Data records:
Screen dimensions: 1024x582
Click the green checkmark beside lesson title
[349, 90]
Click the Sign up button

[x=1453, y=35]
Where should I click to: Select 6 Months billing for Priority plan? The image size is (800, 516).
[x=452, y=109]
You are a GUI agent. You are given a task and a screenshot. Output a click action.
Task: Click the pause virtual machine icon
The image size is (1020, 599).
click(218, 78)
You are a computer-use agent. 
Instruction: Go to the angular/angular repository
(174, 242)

→ **WHAT YOU NEED TO DO**:
Return, word for word, every line from the line with "Task: Click the pause virtual machine icon" to the final line of the data.

→ **TASK ANSWER**:
Task: Click the pause virtual machine icon
The image size is (1020, 599).
click(218, 78)
You are a computer-use agent. 
Instruction: Go to the angular/angular repository
(174, 242)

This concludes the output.